「ろくでなしなりの忠告だ。よく聞いてくれ」ミハエル―まるでこれから戦闘が始まるというような厳しい目つき。
「こうした状況では、どこで誰がどんな罠を仕掛けているか分からん。くれぐれもMPBとしての本文を外れず、独走するな。独断と独力で何かをしようとするな。全て俺と、組織を通せ。いざというとき俺とMPBがお前を守れるように。いいな」
凶悪犯罪やテロが多発しているオーストリアの首都であるミリオポリスで、機械化された肉体を武器に治安の維持にあたる特甲少女たちの活躍を描くシリーズ。オイレンシュピーゲルシリーズ(MPB: ミリオポリス憲兵大隊)と、スプライトシュピーゲル(MSS: ミリオポリス公安高機動隊)が合流してひとつの物語となった最終章の第一弾です。
凄い。凄すぎる!もう、圧倒されるばかり。
合流したとはいえ、基本的にMPBの黒犬、紅犬、白犬を中心として、テロリストたちとの対決が描かれていくんですが、序盤からピンチの連続だわ、過去を刺激するエピソードが連続するわ、そこいらに罠が仕掛けられているわで、読み進める手が止まらない。

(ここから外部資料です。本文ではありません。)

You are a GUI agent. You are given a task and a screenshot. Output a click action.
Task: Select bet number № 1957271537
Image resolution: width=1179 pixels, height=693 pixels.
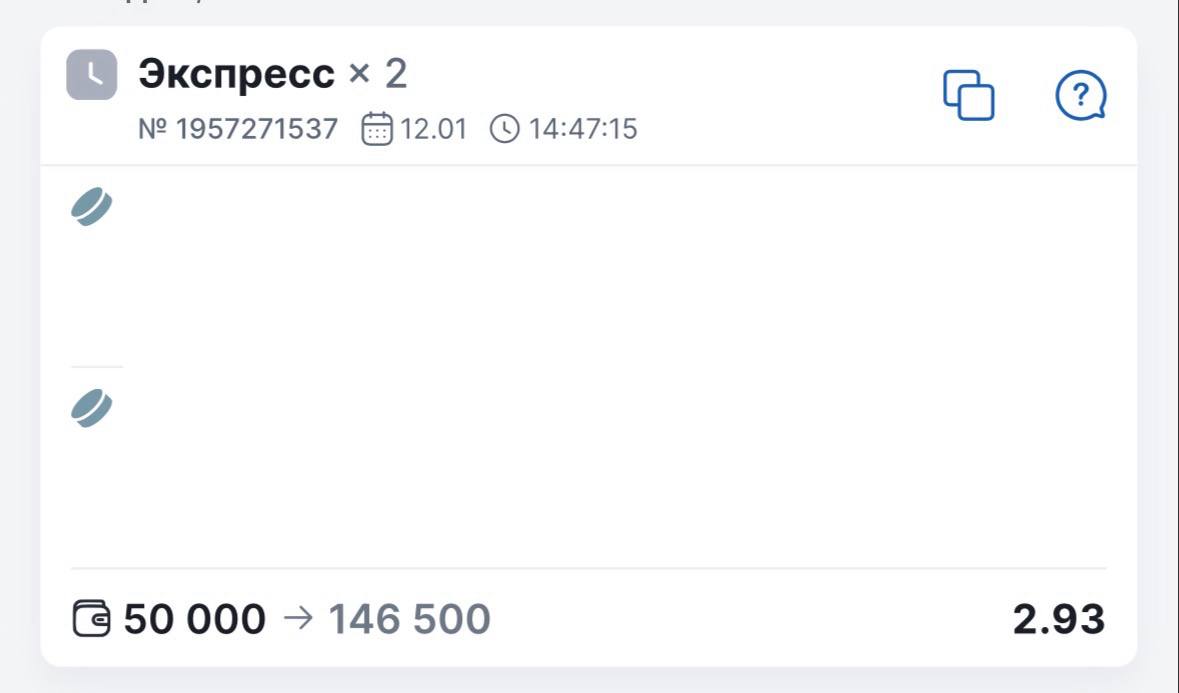[x=238, y=129]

涼月は尋問訓練しながら勉強に勤しみ、陽炎はミハエルと共に過去の事件を追い、夕霧はママの電話から電子戦へと、三者三様の行動をしているんですが、それぞれゾクゾクさせられる戦いを見せつつ、仲間がいないことの不安定さが伝わってきて、早く、早く合流を!と何度思ったことか。
個人的に面白かったのは、尋問シーン。美しき魔女と神父のチェスゲームのような会話は、もっと読みたかった!ああ、いま思い出しただけでもゾクゾクする。
他の二人だって負けて無くて、夕霧の大合唱シーンや、陽炎のエレベータアクションは、ほんとすごかった。さらに、MMSメンバーと背中合わせで戦うところとか、もう!見所満載でした。
子供たちだけじゃなく、彼女たちを支える大人も格好良くて素敵だったなあ。誤解されることはあっても、守るべき人を守ろうとする姿にしびれる。
とはいえ、一番しびれさせてくれたのは、大人じゃなく、同じ特甲児童である吹雪でした。これまでどこか頼りない姿を見せていた彼が、好きな人のために見せた覚悟は、正直涙ものでしたよ。
ただ、それを受けた涼月が……
砕かれる心と止められない怒りが引き起こす惨事は、やりきれない思いでいっぱいになりましたが、でもまだ希望はある。それは忘れちゃダメですよね。 これからも辛いことがあるだろうけれど、少なくともMPBは隊長たる涼月が復活すれば、なんとかなると思いたい。
それよりもMSSですよ。いったいどうなってるんだ……MSS側に何が起こったのか知りたくてたまらないので、ぜひとも次の巻で全容を明らかにしてほしいところです。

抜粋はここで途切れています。